JIM: The Pirates, A’s and Reds and Indians all made the post season. I think this answers the question without much further discussion. Revenue sharing allows the little guys to have a shot. Once they have success, they’ll sell more tickets, and increase their own bottom line. If you want an example of this, simply look at the Detroit Tigers. They were a low payroll loser, who hired a great manager in Jim Leyland. They started winning, and the fans started coming out and buying merchandise. Now they are a top salary team, and in the playoffs once again. Revenue sharing allows all the lower teams this same opportunity, at a much faster pace.
5. Tom Glavine and Greg Maddux both retired in 2008 making them eligible for next year’s HOF election. Do they both get in on first ballots?
ARCHIE: Yes. Do I really need to say more? What? Okay. Mad Dog is in without clarifying. My reasoning for Glavine is this; 2 CY awards; 5 x 20 win seasons, 10 x ASG’s, but mostly because of his 305 wins. If Bert Blyleven can get in, regardless on times on the ballot, then Glavine should be voted first ballot. I have never seen any pitcher dominate with off speed stuff on the corner like Glavine did. Hitters KNEW what he was going to throw and he still managed to win the wars.
STEPHAN: Maddux gets in for sure, and maybe with the highest percentage of all time, yes I am biased as a lifelong Maddux fan. I think Glavine SHOULD get in, and probably will, though it will be much closer to the threshold than Maddux will be. I think Maddux gets well over 90%, while Glavine will likely have somewhere between 75-80%. Both will get in on first ballot.
JOSEPH: Hard to see how one gets in and the other does not in my book. But if one were to get in while one did not then Maddux gets in and Glavine not.

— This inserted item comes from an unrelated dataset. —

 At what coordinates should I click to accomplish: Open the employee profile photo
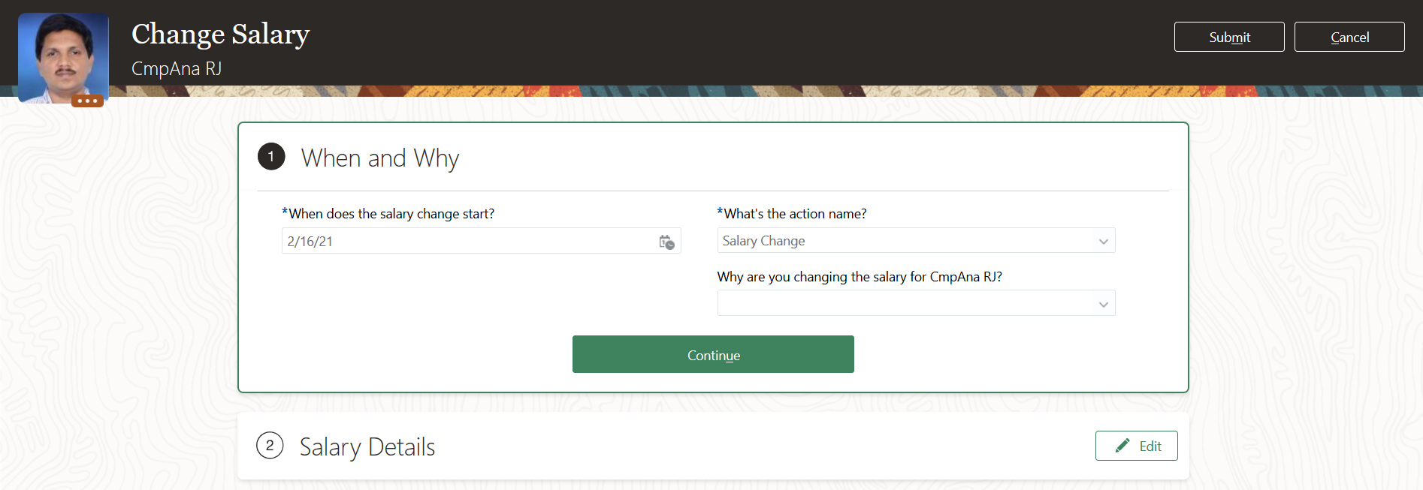click(x=63, y=54)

Why? Because Maddux was that much better than Glavine. His Era (3.16) and games won (355) out shone Glavine’s (3.54 and 305 wins) but not by enough to diminish Glavine’s record and first ballot election in my mind. But, where Maddux really stood out was in the area of control and thus as a dominant pitcher. He had 3,371 strikeouts and only 999 walks in 23 seasons pitched. Think about that: For his career he averaged about 3.5 Ks to each W. He also won four CYs in a row 1992-1995 during which he was 75-29 with a 1.98. ERA. During the strike-shortened <http://en.wikipedia.org/wiki/1994_Major_League_Baseball_strike> 1994 season, Maddux posted an ERA of 1.56, the second lowest since Bob Gibson <http://en.wikipedia.org/wiki/Bob_Gibson> ‘s unbelievable 1.12 in 1968, the last year of the elevated mound. (Dwight Gooden had a 1.53 in 1985.)
Then is 1995, Maddux was 19–2 and posted the third lowest ERA, 1.63, since Gibson’s 1.12. Maddux became the first pitcher to post back-to-back ERAs under 1.80 since Walter Johnson <http://en.wikipedia.org/wiki/Walter_Johnson> in 1918 (1.27) and 1919 (1.49). Also, from 1995 through 1997 he had a K/W ratio of 7.87 to 1, 6.14 to 1 and 8.85 to 1. That is dominance.
Again, those 305 wins alone should get Glavine elected. But since Maddux is on the same ballot, and he had a point in his career that he had been near Koufax-type dominance (minus the no-hitters), I could envision some ill-advised writers justify not voting for two pitchers that were from the same team.
JIM: Maddox is in. Period. There is no question here. He is simply is above everyone else. 350 wins? Check. 3000 strikeouts? Check. 18 Gold Gloves? Did you read that? EIGHTEEN GOLD GLOVES! Check. He will cruise in on the first vote with over 90% of the ballots selecting his name. So with Greg Maddox there is no question. First ballot, guaranteed.
Glavine? He is Greg Maddox Junior. Everything Glavine did, Maddox simply did better. And if I’m voting, I simply cannot call them equal. Meaning Tom Glavine waits at least one year before getting his absolutely earned spot in the Hall of Fame. He’s guaranteed to get in….just not on the first ballot.